Any details to setup the ACE2005 dataset?

parap1uie-s opened this issue 5 years ago · comments

Hi, I am confused about the setting about ACE2005 dataset.

I got the dataset called ace_2005_td_v7_LDC2006T06, and I'm aware of the issue 2 about dataset setup, and tried the script preprocess.py you write in this link:

#2

I set the parameters:

path_to_ace2005 = "ace_2005_td_v7/"
saving_path = "ace2005/"

However, I don't know how to split into train/val/test set.

The script produces a lot of files with ‘.sgm.coref’ and ‘.sgm.like_conll’ under ace2005/

In addition, the script has been running more than 12hours on a decent server. Right now there are 800 files under ace2005/. Is that normal?

Thanks in advance.

parap1uie-s · Answer 1 · Thu Jan 24 2019 19:58:14 GMT+0800 (China Standard Time)

Update:

The running process of preprocess.py has been done after a few days.
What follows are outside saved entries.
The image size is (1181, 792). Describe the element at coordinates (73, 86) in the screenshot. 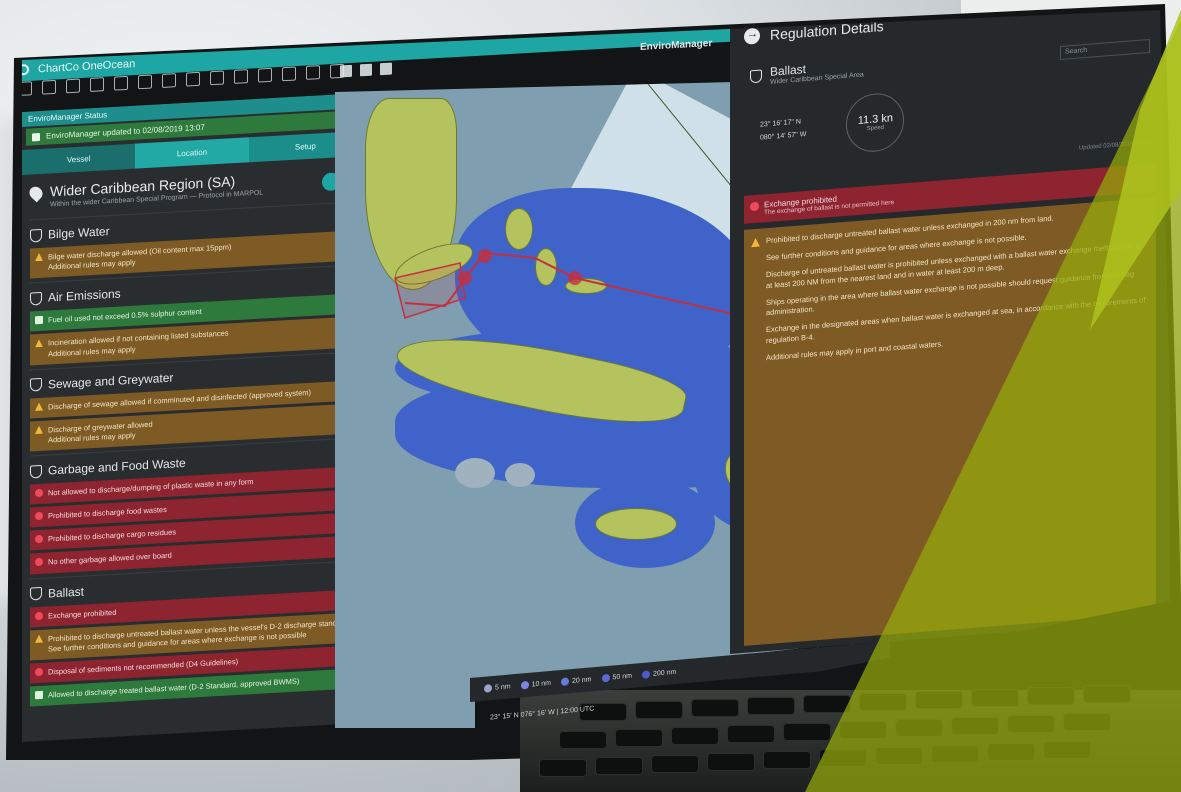

I see `waypoint-icon` at that location.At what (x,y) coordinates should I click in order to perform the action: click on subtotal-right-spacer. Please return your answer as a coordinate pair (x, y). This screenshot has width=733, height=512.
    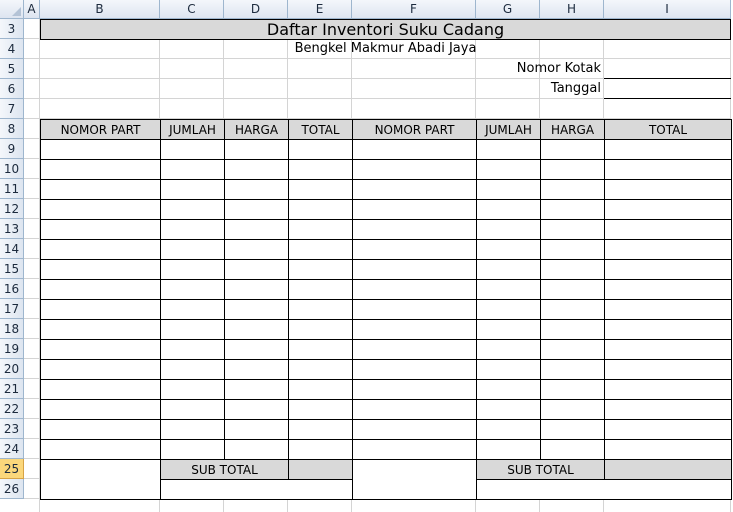
    Looking at the image, I should click on (414, 480).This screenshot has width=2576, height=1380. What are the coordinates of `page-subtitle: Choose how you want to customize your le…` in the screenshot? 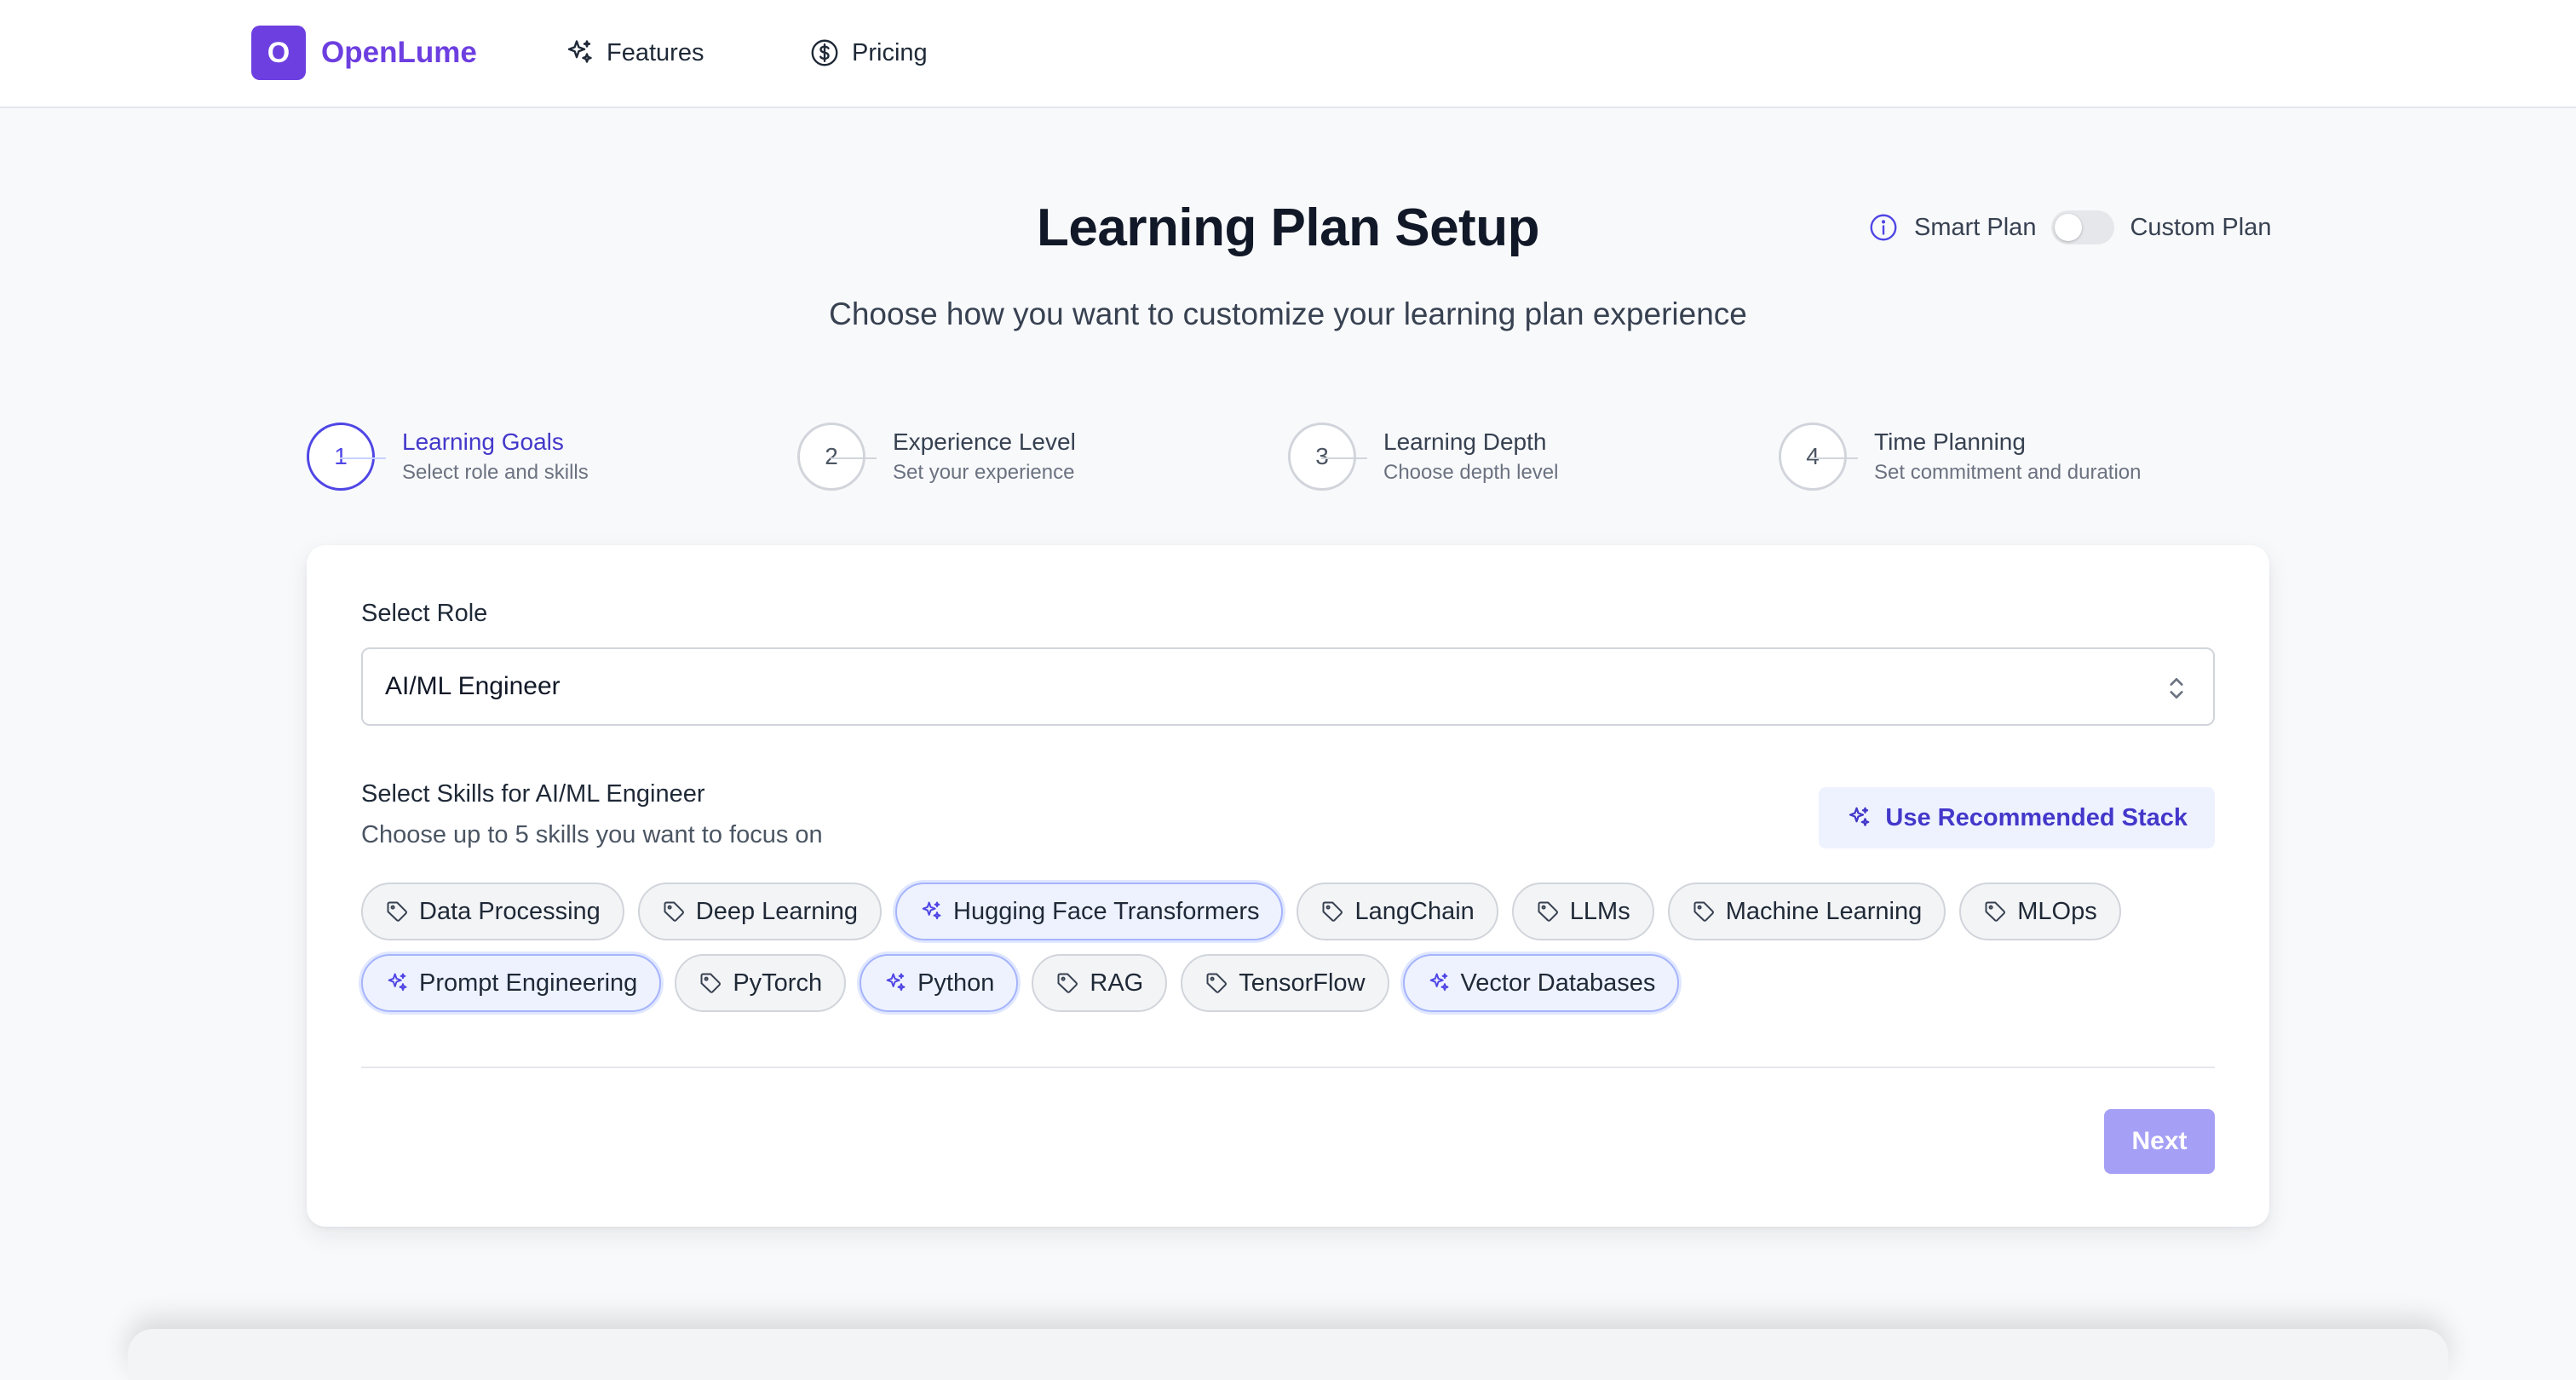 It's located at (1288, 314).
Right now there are 1198 files under ace2005/

Victor SANH · Answer 2 · Thu Jan 24 2019 23:18:34 GMT+0800 (China Standard Time)

Hello,
Sorry for the late answer.

Hmm this sounds like really slow... On my laptop, the whole preprocessing takes ~15mins (I use a standard MacBookPro, nothing fancy). So it's definitely surprising...
Have you measured what operation take time?
One way to speed up the thing is to add a disable=['parser', 'tagger', 'ner'] when calling spacy tokenizer. Note that I haven't tested it, nor optimized the script for time performance since it's a one time shot.
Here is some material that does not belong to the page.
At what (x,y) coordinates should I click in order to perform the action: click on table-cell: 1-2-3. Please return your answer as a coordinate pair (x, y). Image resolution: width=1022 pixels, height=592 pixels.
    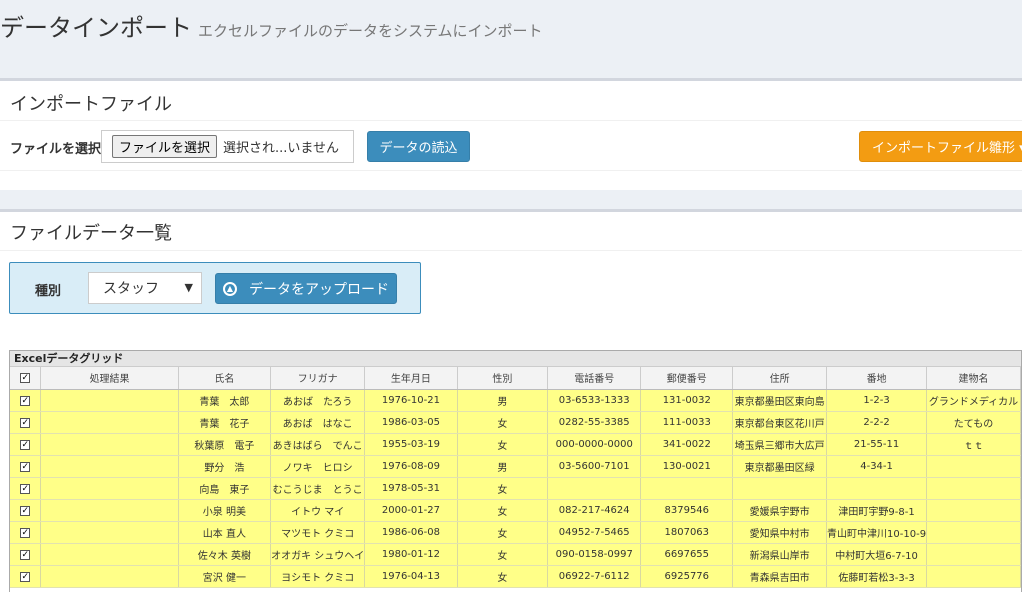
    Looking at the image, I should click on (877, 400).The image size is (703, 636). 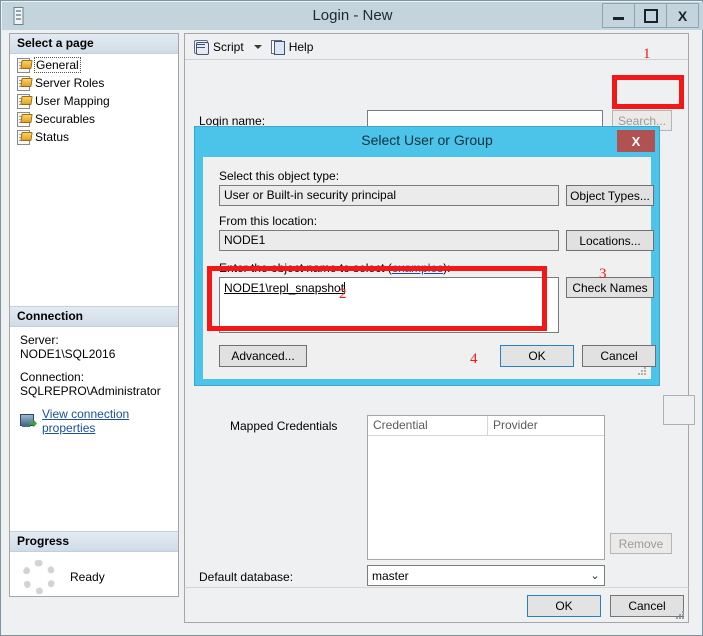 I want to click on dialog-ok-button: OK, so click(x=537, y=356).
The main splits can be found here (repo from Miwa and Bansal).

That said, the parameters seems good. I like to put saving_path=<some_tmp_folder> since as you noticed, the script produced individual preprocessed files (outputed in the conll format for convenience). The next step is fairly simple: read the splits files and copy them in train/dev/test folders.

mkdir train
for i in `cat split/train`; do cp tmp/$i.sgm.like_conll train; done

For coref training examples, I found it easier to dump everything in the same file:

for i in `cat split/train`; do (cat "tmp/${i}.sgm.coref"; echo) >> single_file_train.gold_conll; done

(The last two snippets are bash commands).

parap1uie-s · Answer 3 · Sun Jan 27 2019 20:13:17 GMT+0800 (China Standard Time)

Hi,

It seems to take too many time with the script.
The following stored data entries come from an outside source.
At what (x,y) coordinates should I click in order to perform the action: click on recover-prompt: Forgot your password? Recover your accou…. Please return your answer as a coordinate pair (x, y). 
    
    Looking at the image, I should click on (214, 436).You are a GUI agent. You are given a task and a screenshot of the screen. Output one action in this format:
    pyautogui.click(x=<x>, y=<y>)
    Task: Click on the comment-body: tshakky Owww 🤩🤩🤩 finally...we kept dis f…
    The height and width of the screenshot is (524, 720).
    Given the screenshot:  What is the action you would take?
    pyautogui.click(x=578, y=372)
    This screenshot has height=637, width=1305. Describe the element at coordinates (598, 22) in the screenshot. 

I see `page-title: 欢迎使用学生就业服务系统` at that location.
However, I didn't trace the script step by step to measure what take time...

And I noticed about the number of files in splits, which is 511=351+80+80.

I have got 1198 files under ace2005/, with ‘.sgm.coref’ and ‘.sgm.like_conll’.

Any possibility about the different version of the datasets?

In addition, the bash command works perfectly.

Thanks!

daviddongkc · Answer 4 · Fri Dec 25 2020 23:19:05 GMT+0800 (China Standard Time)

Hi,

I am doing research on information extraction and need to use ACE2005 dataset urgently. But unfortunately, the LDC licence for ACE2005 is not available for my university.
May I know if you can by any chances share the dataset for research purpose?

Many thanks,
Regards,
kc

Julien Chaumond · Answer 5 · Sat Dec 26 2020 17:57:17 GMT+0800 (China Standard Time)

@daviddongkc Try asking LDC. We can't really share it ourselves for licensing reasons.

More generally, have you tried looking at the list of publicly available datasets from https://huggingface.co/datasets? Is there anything that would work for your research?